• [GIVEN REQUEST 1]:
Answer these from the museum and brewery text:
(a) Who designed the glass and steel building?
(b) At what time does the free guided gallery tour start on Sunday?
(c) About how many bottles of beer did John Kinder Labatt's first brewery produce?
• [GIVEN REQUEST 2]: Carry on the museum and brewery text from its last sentence, keeping its style.

• [EXCERPTED TEXT]:
☆ ☆ ☆

The glass and steel building was designed by Raymond Moriyama, the architect for the Ontario Science Center and Bata Shoe Museum in Toronto. Skylights illuminate exhibition halls and floor-to-ceiling windows overlook the Walter J. Blackburn Memorial Fountain with seven jets of water spraying out over the Thames.

Take in the great fountain/water view and a $10 lunch at the River Room, the museum's new cafe that opens at the end of March. Sunday is the best day to visit, with a free children's art program at Imagination Station at 1 p.m., followed by a free guided gallery tour at 2 p.m. and a free tour of Eldon House at 3 p.m.

Admission is by donation from noon to 5 p.m. Tuesday to Sunday. For information, check www.museumlondon.ca.

> Cold beer here

For history buffs with a thirst of a different kind, there is a two-hour tour and tasting at Labatt Brewery, 150 Simcoe St. John Kinder Labatt started brewing beer at this same location more than 160 years ago.

His first brewery produced about 1,000 bottles of beer. Today, the Labatt facility operates 24 hours a day, five days a week and churns out more than a billion bottles of suds per year.

Millions of beer bottles form an endless conveyor-belt parade as they are sorted, cleaned, filled, labeled and packaged into Labatt Blue cardboard cases.

☆ ☆ ☆

• [RAW RECORDS]:
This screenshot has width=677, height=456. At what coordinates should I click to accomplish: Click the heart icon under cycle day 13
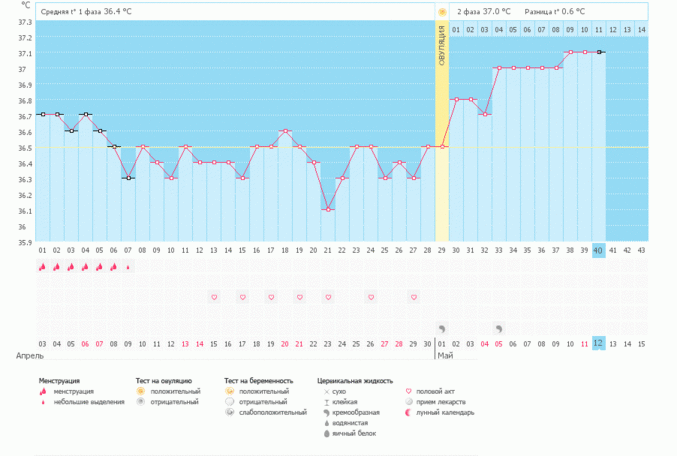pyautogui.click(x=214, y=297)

☆ ☆ ☆

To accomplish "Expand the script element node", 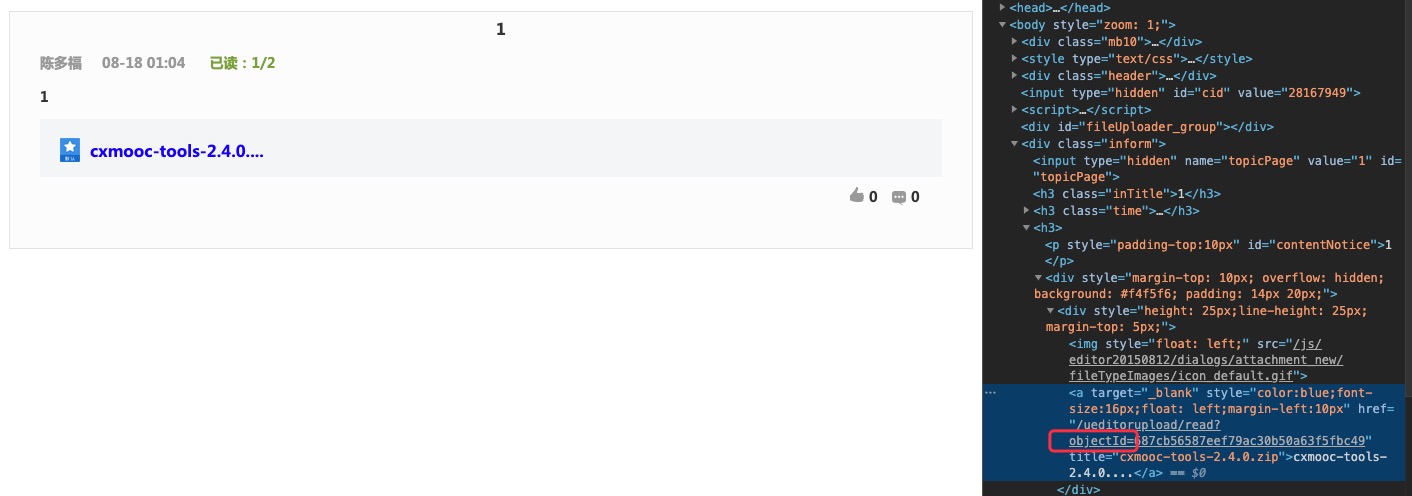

☆ ☆ ☆

• [WRITTEN RESPONSE 1]:
(a) Raymond Moriyama
(b) 2 p.m.
(c) About 1,000

• [WRITTEN RESPONSE 2]:
Tour guides are knowledgeable and good-natured, answering all sorts of questions and stopping to let visitors run their fingers through samples of raw beer ingredients like hops, malt and rice.

Labatt is now part of global brewer Anheuser-Busch InBev, so sample brews include small cups of Blue, Bud Light, Budweiser, Stella Artois and Alexander Keith's India Pale Ale.

The weekday tours cost $10 and include a T-shirt emblazoned with an image of the cool red 1947 Labatt Streamliner delivery truck. Guests must remove jewelry and watches and are required to wear closed-toe shoes for safety reasons.

All tours must be reserved at londontour@labatt.com or by calling (519) 850-TOUR (8687). And don't forget to bring proof of age.

> A Grand ghost

Along with being London's premier performing arts theater, the Grand Theatre at 471 Richmond St., is believed to be the haunting grounds of a rather dramatic ghost.

"Ambrose Small, a successful entrepreneur with a chain of theaters across Ontario, originally built the Grand in 1901 and sold it for more than a million dollars in 1919," said Marty Rice of Tourism London.

"The suitcase full of money and Ambrose disappeared shortly after the sale. He was never heard from again," Rice said. "Until people working at the theater began to notice strange things. Costume seamstresses saw a mysterious figure in the shadows, set designers were surprised by plates falling off tables, odd things like that."

"And when the theater was undergoing restoration in 1977, the backhoe mysteriously stalled as it was about to excavate the right side of the stage," Rice continued. "Workers with shovels kept digging and when they got down a few feet, they discovered the whole right side of the stage was resting on just three bricks."

"Had the backhoe been working, the whole stage would have come tumbling down. And as soon as the structure was shored up safely, the backhoe started right up."

During its centennial celebration in 2001, the Grand honored Small's spirit by hanging his portrait on its second-floor poster lounge.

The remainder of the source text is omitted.